## SET TASK
Count the lines in the material below that contain the string "height", and reply with that number alone.

## PROVIDED INFORMATION
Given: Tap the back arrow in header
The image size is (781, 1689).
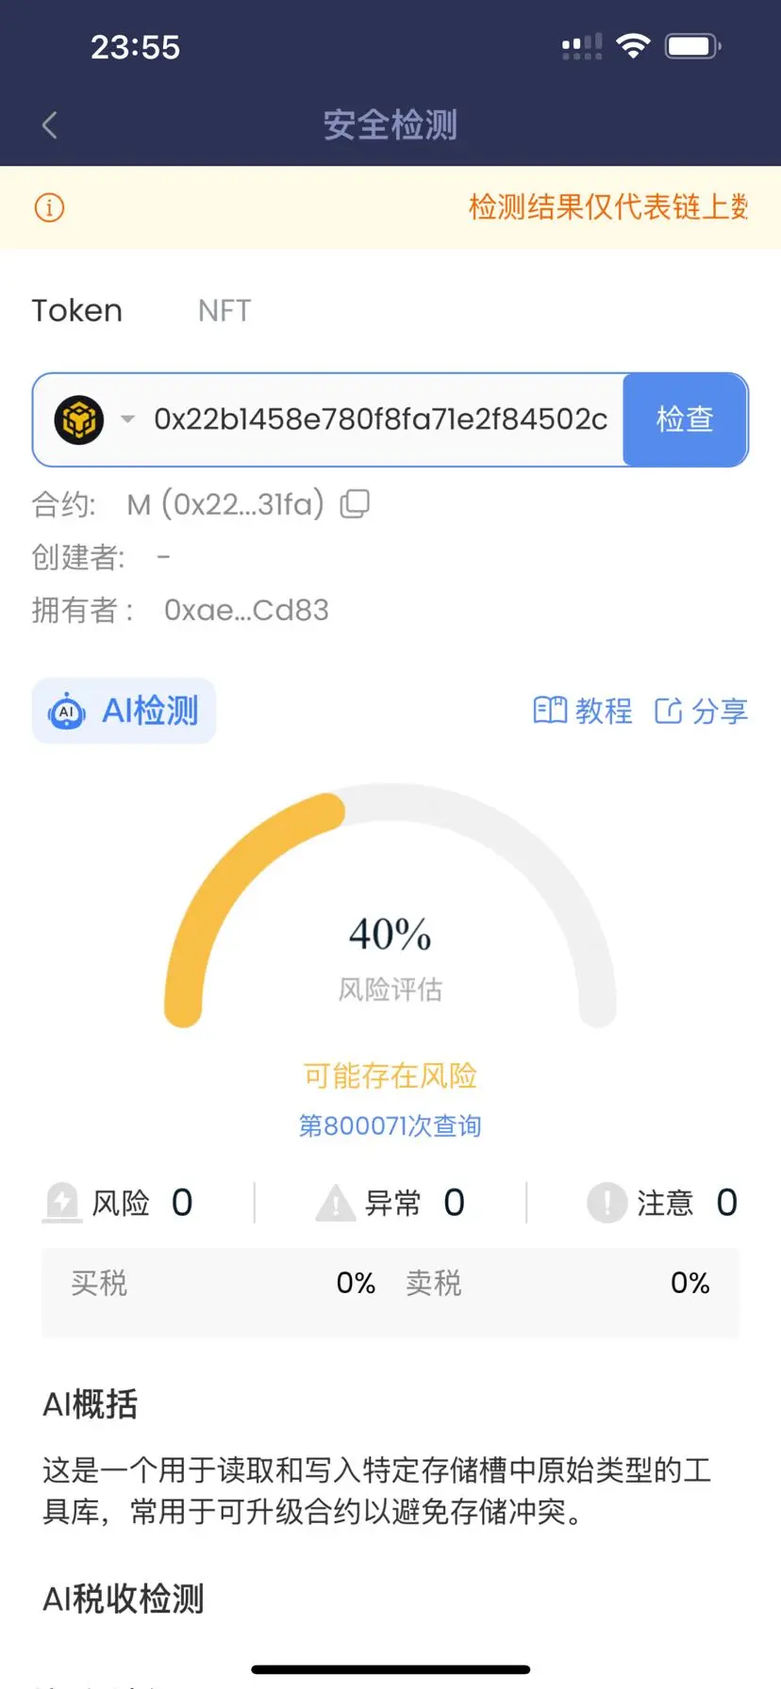Looking at the screenshot, I should pyautogui.click(x=50, y=124).
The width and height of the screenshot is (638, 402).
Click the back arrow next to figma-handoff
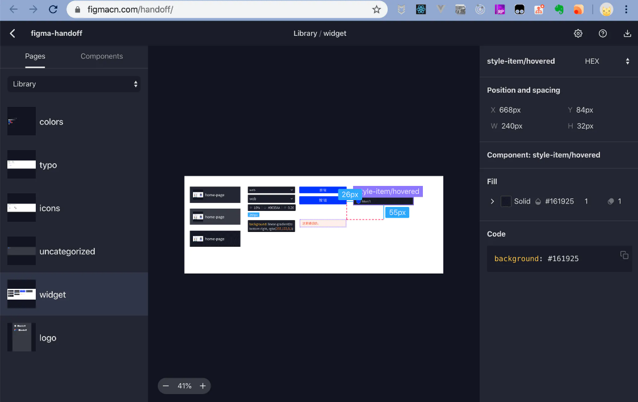pos(12,34)
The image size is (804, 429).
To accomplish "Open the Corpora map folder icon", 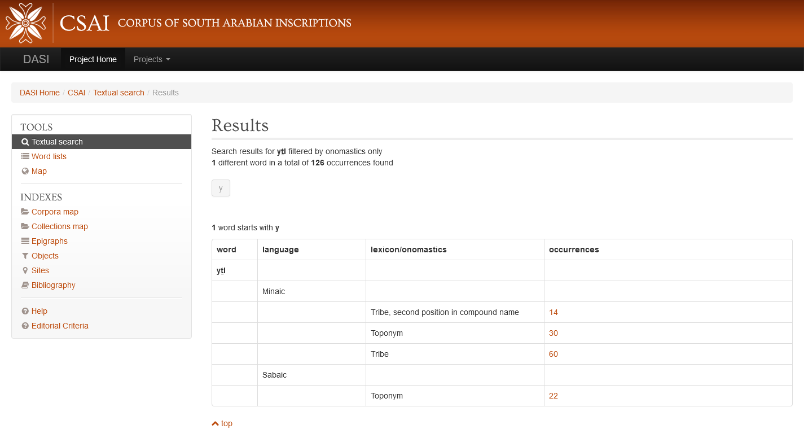I will tap(25, 212).

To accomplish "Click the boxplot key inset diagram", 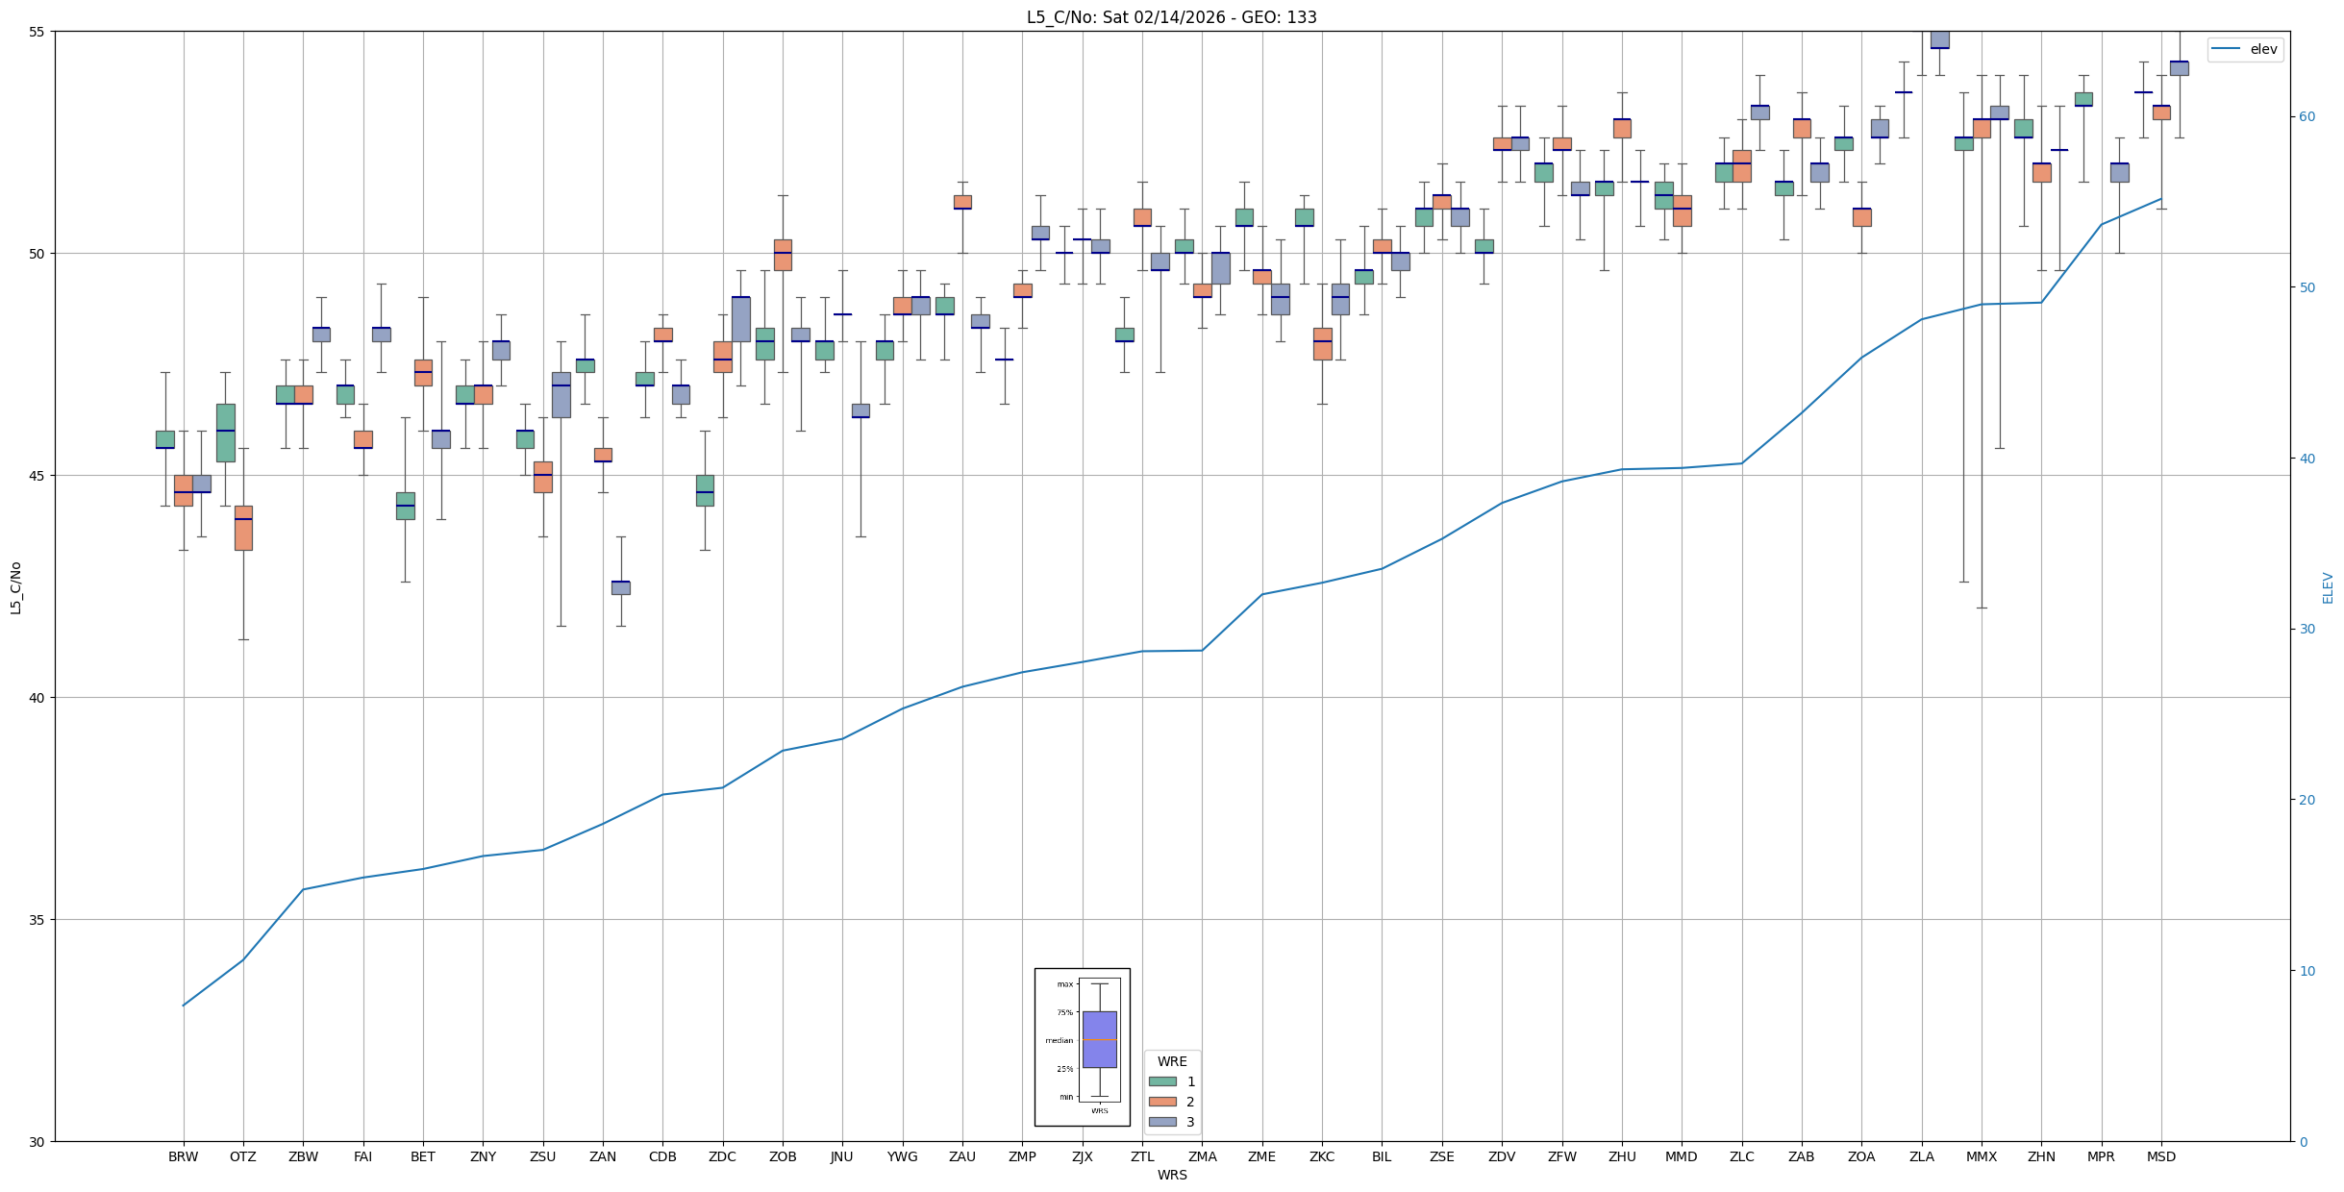I will (x=1082, y=1047).
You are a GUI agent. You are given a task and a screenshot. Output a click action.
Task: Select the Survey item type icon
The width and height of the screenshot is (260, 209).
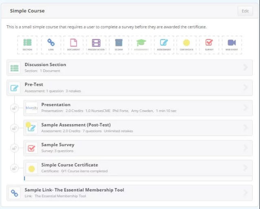click(209, 44)
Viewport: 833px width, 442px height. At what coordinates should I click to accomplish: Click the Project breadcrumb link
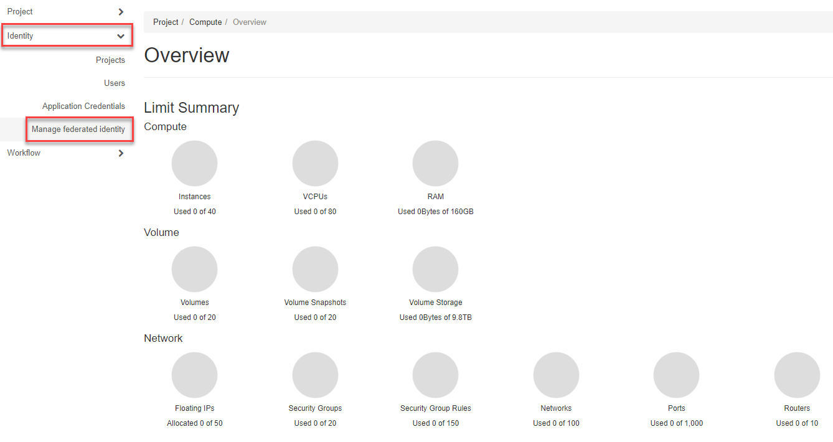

## EXPECTED OUTPUT
3